# start of Supplied records
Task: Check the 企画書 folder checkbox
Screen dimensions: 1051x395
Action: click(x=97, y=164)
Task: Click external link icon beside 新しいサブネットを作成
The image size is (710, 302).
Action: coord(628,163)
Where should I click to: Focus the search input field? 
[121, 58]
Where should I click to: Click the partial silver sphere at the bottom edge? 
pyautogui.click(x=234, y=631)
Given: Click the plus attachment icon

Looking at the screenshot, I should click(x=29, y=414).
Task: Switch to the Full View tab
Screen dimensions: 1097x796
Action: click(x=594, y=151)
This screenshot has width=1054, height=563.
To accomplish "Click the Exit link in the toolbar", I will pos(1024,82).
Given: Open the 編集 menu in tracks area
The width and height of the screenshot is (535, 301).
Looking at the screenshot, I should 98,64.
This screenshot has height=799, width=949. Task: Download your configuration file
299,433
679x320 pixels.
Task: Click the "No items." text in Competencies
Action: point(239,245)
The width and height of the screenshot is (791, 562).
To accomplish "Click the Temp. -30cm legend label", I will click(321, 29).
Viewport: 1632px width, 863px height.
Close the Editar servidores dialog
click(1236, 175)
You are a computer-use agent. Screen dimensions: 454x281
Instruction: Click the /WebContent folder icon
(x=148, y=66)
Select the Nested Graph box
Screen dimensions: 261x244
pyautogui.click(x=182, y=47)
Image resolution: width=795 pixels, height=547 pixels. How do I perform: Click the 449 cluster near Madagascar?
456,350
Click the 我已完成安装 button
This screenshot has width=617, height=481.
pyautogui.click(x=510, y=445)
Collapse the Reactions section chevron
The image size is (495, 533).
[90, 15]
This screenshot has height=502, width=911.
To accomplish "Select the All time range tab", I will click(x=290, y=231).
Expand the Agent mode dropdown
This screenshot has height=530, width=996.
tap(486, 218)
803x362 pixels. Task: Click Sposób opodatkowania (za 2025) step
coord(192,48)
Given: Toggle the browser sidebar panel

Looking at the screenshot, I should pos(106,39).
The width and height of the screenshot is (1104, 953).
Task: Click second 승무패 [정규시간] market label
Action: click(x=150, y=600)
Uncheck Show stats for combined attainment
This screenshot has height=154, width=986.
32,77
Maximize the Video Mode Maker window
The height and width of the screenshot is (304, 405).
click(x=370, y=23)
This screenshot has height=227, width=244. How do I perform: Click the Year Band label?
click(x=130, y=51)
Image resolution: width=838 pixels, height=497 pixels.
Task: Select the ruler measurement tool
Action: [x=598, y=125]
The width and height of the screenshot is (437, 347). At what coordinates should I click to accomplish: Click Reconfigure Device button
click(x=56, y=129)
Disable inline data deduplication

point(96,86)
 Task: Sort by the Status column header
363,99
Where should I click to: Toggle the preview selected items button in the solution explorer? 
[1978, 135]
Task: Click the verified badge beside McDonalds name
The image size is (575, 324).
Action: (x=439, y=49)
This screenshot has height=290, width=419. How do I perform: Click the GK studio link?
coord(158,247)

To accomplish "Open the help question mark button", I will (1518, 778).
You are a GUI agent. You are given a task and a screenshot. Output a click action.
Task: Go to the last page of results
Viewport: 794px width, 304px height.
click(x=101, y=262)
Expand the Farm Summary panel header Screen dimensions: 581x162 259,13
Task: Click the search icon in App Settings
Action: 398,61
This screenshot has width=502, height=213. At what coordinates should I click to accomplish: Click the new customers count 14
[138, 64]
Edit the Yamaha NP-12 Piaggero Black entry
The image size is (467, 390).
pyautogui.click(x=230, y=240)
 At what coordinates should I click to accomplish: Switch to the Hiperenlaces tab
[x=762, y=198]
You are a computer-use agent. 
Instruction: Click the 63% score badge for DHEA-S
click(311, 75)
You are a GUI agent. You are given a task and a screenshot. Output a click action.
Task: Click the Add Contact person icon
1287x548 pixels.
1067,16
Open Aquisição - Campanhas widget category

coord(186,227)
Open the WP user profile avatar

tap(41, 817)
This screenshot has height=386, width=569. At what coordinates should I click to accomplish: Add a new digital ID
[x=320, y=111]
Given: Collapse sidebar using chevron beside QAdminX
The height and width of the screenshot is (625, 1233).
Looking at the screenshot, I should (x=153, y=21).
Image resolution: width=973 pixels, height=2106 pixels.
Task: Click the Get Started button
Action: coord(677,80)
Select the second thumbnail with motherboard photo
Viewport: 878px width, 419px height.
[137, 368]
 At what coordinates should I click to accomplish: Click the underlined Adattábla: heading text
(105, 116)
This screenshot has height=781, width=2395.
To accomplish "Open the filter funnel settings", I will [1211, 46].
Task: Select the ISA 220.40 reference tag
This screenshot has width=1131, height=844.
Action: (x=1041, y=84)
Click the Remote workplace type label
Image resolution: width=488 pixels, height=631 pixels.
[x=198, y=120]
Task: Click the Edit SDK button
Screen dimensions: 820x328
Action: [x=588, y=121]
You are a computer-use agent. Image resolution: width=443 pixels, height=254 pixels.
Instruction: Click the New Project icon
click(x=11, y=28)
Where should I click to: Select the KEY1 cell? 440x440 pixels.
# end of Supplied records
- Instructions for the task: Count the lines in the listing that contain the string "icon", and give only the number.

- The result: 6